▶ [Text]

↓

Inferring Within Conditional Types

Conditional types provide us with a way to infer from types we compare against in the true branch using the infer keyword. For example, we could have inferred the element type in Flatten instead of fetching it out “manually” with an indexed access type:

type Flatten<Type> = Type extends Array<infer Item> ? Item : Type;

Here, we used the infer keyword to declaratively introduce a new generic type variable named Item instead of specifying how to retrieve the element type of T within the true branch. This frees us from having to think about how to dig through and probing apart the structure of the types we’re interested in.

We can write some useful helper type aliases using the infer keyword. For example, for simple cases, we can extract the return type out from function types:

type GetReturnType<Type> = Type extends (...args: never[]) => infer Return ? Return : never;

type Num = GetReturnType<() => number>; // type Num = number

type Str = GetReturnType<(x: string) => string>; // type Str = string

type Bools = GetReturnType<(a: boolean, b: boolean) => boolean[]>; // type Bools = boolean[]

When inferring from a type with multiple call signatures (such as the type of an overloaded function), inferences are made from the last signature (which, presumably, is the most permissive catch-all case). It is not possible to perform overload resolution based on a list of argument types.

declare function stringOrNum(x: string): number;
declare function stringOrNum(x: number): string;
declare function stringOrNum(x: string | number): string | number;

type T1 = ReturnType<typeof stringOrNum>;
// type T1 = string | number

Distributive Conditional Types

When conditional types act on a generic type, they become distributive when given a union type. For example, take the following:

If we plug a union type into ToArray, then the conditional type will be applied to each member of that union.

↑

▶ [Data entries]
↓

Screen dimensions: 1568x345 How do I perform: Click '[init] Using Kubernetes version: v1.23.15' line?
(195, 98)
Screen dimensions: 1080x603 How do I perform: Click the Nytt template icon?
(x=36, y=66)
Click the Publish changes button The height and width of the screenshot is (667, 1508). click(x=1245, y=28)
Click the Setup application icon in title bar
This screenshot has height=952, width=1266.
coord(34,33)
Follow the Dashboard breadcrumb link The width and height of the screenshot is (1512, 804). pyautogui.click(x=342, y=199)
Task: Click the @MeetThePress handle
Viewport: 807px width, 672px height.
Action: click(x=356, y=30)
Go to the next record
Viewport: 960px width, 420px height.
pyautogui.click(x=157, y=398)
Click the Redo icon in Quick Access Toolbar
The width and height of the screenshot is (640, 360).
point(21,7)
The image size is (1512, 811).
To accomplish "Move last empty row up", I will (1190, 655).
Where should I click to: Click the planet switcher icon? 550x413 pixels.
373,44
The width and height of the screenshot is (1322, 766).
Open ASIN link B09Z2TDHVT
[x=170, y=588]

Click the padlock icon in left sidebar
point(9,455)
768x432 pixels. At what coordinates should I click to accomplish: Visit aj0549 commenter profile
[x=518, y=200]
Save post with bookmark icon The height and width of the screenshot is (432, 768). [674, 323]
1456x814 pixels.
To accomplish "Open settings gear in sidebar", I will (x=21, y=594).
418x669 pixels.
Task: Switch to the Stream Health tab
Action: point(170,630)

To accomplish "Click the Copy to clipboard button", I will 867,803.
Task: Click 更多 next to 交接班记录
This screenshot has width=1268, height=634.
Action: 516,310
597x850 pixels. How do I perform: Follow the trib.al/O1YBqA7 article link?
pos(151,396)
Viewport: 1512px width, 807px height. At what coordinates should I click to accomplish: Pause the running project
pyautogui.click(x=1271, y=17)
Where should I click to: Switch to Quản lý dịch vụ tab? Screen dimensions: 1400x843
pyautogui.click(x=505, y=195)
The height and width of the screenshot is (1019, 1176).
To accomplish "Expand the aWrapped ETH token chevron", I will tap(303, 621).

↑

Return the full text on inferring within conditional types, word for word, from its first line to its last.

Inferring Within Conditional Types

Conditional types provide us with a way to infer from types we compare against in the true branch using the infer keyword. For example, we could have inferred the element type in Flatten instead of fetching it out “manually” with an indexed access type:

type Flatten<Type> = Type extends Array<infer Item> ? Item : Type;

Here, we used the infer keyword to declaratively introduce a new generic type variable named Item instead of specifying how to retrieve the element type of T within the true branch. This frees us from having to think about how to dig through and probing apart the structure of the types we’re interested in.

We can write some useful helper type aliases using the infer keyword. For example, for simple cases, we can extract the return type out from function types:

type GetReturnType<Type> = Type extends (...args: never[]) => infer Return ? Return : never;

type Num = GetReturnType<() => number>; // type Num = number

type Str = GetReturnType<(x: string) => string>; // type Str = string

type Bools = GetReturnType<(a: boolean, b: boolean) => boolean[]>; // type Bools = boolean[]

When inferring from a type with multiple call signatures (such as the type of an overloaded function), inferences are made from the last signature (which, presumably, is the most permissive catch-all case). It is not possible to perform overload resolution based on a list of argument types.

declare function stringOrNum(x: string): number;
declare function stringOrNum(x: number): string;
declare function stringOrNum(x: string | number): string | number;

type T1 = ReturnType<typeof stringOrNum>;
// type T1 = string | number

Distributive Conditional Types

When conditional types act on a generic type, they become distributive when given a union type. For example, take the following:

If we plug a union type into ToArray, then the conditional type will be applied to each member of that union.